Tasks and exercises:
[a] Reproduce the passage on the Ka'bah word for word, from "At the eastern" up to and including "('The Yemeni corner').".
[b] List the names that the passage on the Ka'bah gives for the four corners of the building, along with the direction of each corner.

Quoted text:

★ ★ ★

The Kaabah, Kaaba or Ka'bah (Arabic: الكعبة meaning: "Cube") is a building located inside Islam's holiest mosque (al-Masjidu’l-Ḥarām) found in Mecca, Saudi Arabia. The Ka'bah is also called, al-Baytu’l-Ḥarām (البيت الحرام "The Sacred House"). For the Muslim community, the Ka'bah holds a place analogous to that of the Temple Mount in Jerusalem for Jews. The Ka'bah can be called the holiest place in Islam.
Physical attributes and location of the Ka'bah
The Ka'bah is a large masonry structure roughly the shape of a cube. The name Ka'bah comes from the Arabic word "muka'ab" meaning "cube." It is made of granite from the hills near Mecca, and stands upon a ten inch marble base, which projects outwards about a foot. The most current dimensions for the structure are: 15 m high (49') with sides measuring 10.5 m (34') by 12 m (39').
It is covered by a black silk curtain decorated with gold-embroidered calligraphy. This cloth is known as the kiswah; it is replaced yearly. The Shahada is outlined in the weave of the fabric. About two-thirds of the way up runs a gold embroidered band covered with Qur'anic text.
At the eastern corner of the Ka'bah is the Rukn-al-Aswad (the Black Stone or al-Ħajaru l-Aswad), which according to Islamic lore, was the spot where Abraham was going to sacrifice his son before being stopped by Allah (God). The stone is generally thought to be a meteorite; at the northern corner lies the Rukn-al-Iraqi ('The Iraqi corner'); at the west lies Rukn-al-Shami ('The Levantine corner') and at the south Rukn-al-Yamani ('The Yemeni corner').

★ ★ ★

Recorded information:

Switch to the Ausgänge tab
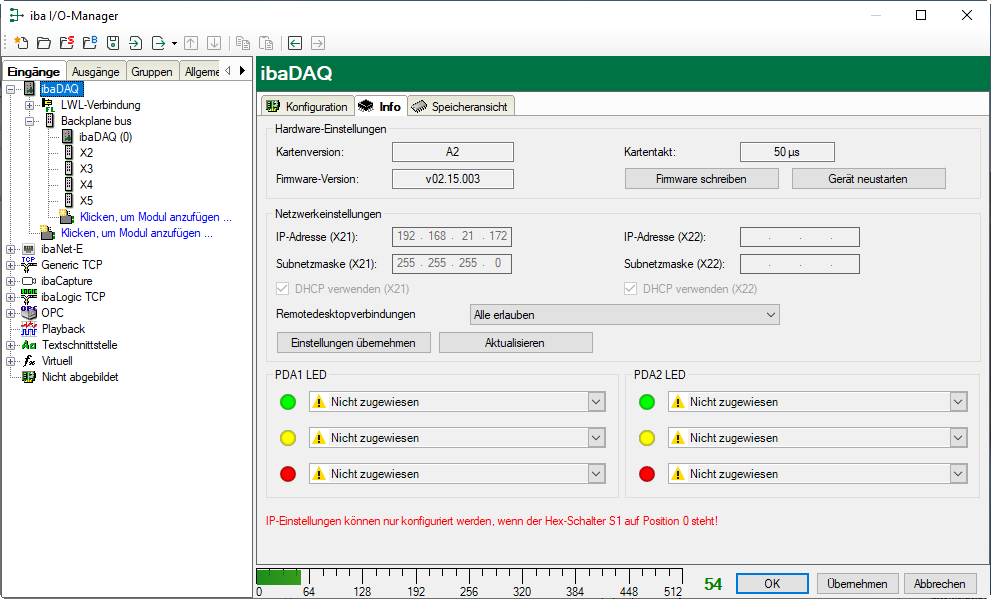tap(96, 71)
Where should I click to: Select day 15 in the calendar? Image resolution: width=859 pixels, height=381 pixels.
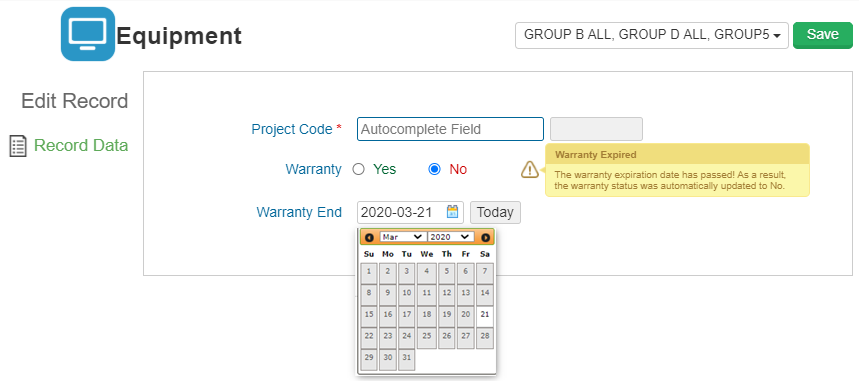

★ ★ ★

The responses:
[a]
At the eastern corner of the Ka'bah is the Rukn-al-Aswad (the Black Stone or al-Ħajaru l-Aswad), which according to Islamic lore, was the spot where Abraham was going to sacrifice his son before being stopped by Allah (God). The stone is generally thought to be a meteorite; at the northern corner lies the Rukn-al-Iraqi ('The Iraqi corner'); at the west lies Rukn-al-Shami ('The Levantine corner') and at the south Rukn-al-Yamani ('The Yemeni corner').

[b]
- Eastern corner: Rukn-al-Aswad (the Black Stone or al-Ħajaru l-Aswad)
- Northern corner: Rukn-al-Iraqi ('The Iraqi corner')
- Western corner: Rukn-al-Shami ('The Levantine corner')
- Southern corner: Rukn-al-Yamani ('The Yemeni corner')